Umzug von der Donau an die Isar: Felsenpinguine in Hellabrunn

Eine Gruppe von sieben Felsenpinguin-Paaren ist vom Wiener Tiergarten Schönbrunn in den Münchner Tierpark umgesiedelt. Die stark vom Aussterben bedrohten Tiere  werden in Hellabrunn im Rahmen des Artenschutz-Programms gehalten und man hofft deswegen ganz besonders auf Nachwuchs.
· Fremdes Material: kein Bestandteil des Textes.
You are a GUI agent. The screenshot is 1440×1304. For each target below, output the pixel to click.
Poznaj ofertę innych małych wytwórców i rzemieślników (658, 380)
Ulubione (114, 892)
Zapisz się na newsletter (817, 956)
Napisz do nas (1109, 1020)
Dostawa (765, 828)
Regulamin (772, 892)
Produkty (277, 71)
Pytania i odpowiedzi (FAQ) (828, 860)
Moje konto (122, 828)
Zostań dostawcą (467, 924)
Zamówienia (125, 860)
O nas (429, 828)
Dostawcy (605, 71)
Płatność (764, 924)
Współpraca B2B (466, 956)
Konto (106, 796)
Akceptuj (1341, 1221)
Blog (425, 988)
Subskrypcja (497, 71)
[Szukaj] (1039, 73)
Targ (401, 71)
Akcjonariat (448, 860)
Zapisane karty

Einige der neu eingezogenen Felsenpinguine mit einem PflegerEin "Leckerchen" als Willkommensgruß
Foto: Tierpark Hellabrunn


19.11.12 - Die kleinen Pinguine sind in die Polarwelt des Münchener Tierparks eingezogen und werden den Besuchern mit ihrer besonders auffälligen Federpracht, den leuchtend gelben, bis zu zehn Zentimeter langen Federbüscheln über beiden Augen, sicher einen absoluten Hingucker bieten. Die Nördlichen Felsenpinguine stehen als stark vom Aussterben bedrohte Art auf der Roten Liste der IUCN (International Union for Conservation of Nature). Ihre Haltung in Hellabrunn ist Teil des Artenschutzes, der im Münchener Tierpark ganz groß geschrieben wird.

Kopf eines Felsenpinguin Ein absoluten Hingucker - die "Frisur" des Nördlichen Felsenpinguins
Foto: Tierpark Hellabrunn

Gibt es bald Felsenpinguin-Babys in Hellabrunn?

Die 14 „Neu-Münchner" sind zwischen sieben Monaten und vier Jahren alt. In Österreichs Hauptstadt lebt die Pinguinart seit den 80er-Jahren. In der Gruppe von sieben Felsenpinguin-Paaren sind zwei zuchterprobte Pärchen.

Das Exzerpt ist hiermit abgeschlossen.